In a U.S. House subcommittee hearing, the ...
Dear Mr. Chairman:
As you know, the U.S. Environmental Protection Agency (EPA) has been conducting a thorough review of the appropriate standard for arsenic in drinking water, based upon the best available science. Throughout this process, I have made it clear that EPA intends to strengthen the standard for arsenic by substantially lowering the maximum acceptable level from 50 parts per billion (ppb), which has been the lawful limit for nearly half a century.
I can now report that the drinking water standard for arsenic will be 10 ppb, and we will maintain the compliance date of 2006. This standard will improve the safety of drinking water for millions of Americans, and better protect against the risk of cancer, heart disease, and diabetes.
As required by the Safe Drinking Water Act, a standard of 10 ppb protects public health based on the best available science and ensures that the cost of the standard is achievable.

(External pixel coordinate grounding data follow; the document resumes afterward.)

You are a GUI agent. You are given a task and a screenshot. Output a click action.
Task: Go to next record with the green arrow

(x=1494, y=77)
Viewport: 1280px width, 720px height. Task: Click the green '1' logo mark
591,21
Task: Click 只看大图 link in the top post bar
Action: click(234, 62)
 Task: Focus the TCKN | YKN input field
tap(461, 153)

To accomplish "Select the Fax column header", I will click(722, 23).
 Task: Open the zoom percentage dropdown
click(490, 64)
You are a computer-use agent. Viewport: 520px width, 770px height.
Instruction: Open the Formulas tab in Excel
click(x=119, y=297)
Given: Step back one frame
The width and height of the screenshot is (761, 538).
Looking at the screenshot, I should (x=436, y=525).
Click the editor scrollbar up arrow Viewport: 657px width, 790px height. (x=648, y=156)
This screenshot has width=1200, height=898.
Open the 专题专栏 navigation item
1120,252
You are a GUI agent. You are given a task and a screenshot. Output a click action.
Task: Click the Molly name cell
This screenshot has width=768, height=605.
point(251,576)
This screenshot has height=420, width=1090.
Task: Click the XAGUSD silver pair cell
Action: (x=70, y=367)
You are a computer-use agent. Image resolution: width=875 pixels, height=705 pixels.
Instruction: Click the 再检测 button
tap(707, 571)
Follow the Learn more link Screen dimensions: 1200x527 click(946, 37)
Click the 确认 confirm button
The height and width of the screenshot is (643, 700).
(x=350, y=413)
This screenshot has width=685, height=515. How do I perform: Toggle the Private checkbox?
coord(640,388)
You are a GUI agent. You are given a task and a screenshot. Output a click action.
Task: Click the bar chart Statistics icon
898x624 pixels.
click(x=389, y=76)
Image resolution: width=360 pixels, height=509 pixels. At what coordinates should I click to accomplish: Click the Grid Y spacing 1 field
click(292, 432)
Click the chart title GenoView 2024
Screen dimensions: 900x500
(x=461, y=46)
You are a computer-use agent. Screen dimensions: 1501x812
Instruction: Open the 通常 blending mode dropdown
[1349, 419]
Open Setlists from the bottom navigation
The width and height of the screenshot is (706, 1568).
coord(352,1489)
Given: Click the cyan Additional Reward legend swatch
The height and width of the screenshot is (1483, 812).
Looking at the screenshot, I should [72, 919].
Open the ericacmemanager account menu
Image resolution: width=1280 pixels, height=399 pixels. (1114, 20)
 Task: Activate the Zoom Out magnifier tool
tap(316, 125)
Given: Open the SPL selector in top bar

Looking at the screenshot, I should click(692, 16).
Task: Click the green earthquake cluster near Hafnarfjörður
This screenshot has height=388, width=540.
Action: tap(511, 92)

Over the past several months, we have had the benefit of insight provided by national experts who conducted three new independent scientific studies -- the National Academy of Sciences, the National Drinking Water Advisory Council, and EPA's Science Advisory Board. In addition, we have received more than 55,000 comments from the public.
Nearly 97 percent of the water systems affected by this rule are small systems that serve fewer than 10,000 people each. I recognize the challenges many small systems will face in complying with this standard, given their higher per capita costs. Therefore I am committed to working closely with states and small water systems to identify ways to reduce arsenic levels at a reasonable cost to ratepayers.
EPA plans to provide $20 million over the next two years for research and development of more cost-effective technologies to help small systems to meet the new standard. EPA will also provide technical assistance and training to operators of small systems, which will reduce their compliance costs. EPA will work with small communities to maximize grants and loans under the existing State Revolving Fund and Rural Utilities Service programs of the Department of Agriculture. Finally, I have directed my staff to identify other ways that we may help smaller water systems reduce arsenic levels at a reasonable cost. Our goal is to provide clean, safe, and affordable drinking water to all Americans.
I look forward to working with Congress; my colleagues in the Administration; state, local and tribal governments; and other interested parties as we move forward with this protective standard. It's not enough just to set the right standard - we want to work with local communities to help them meet it. Working together, we can ensure the continuing viability of small, rural water systems, and meet our common goal of improving water quality and protecting public health.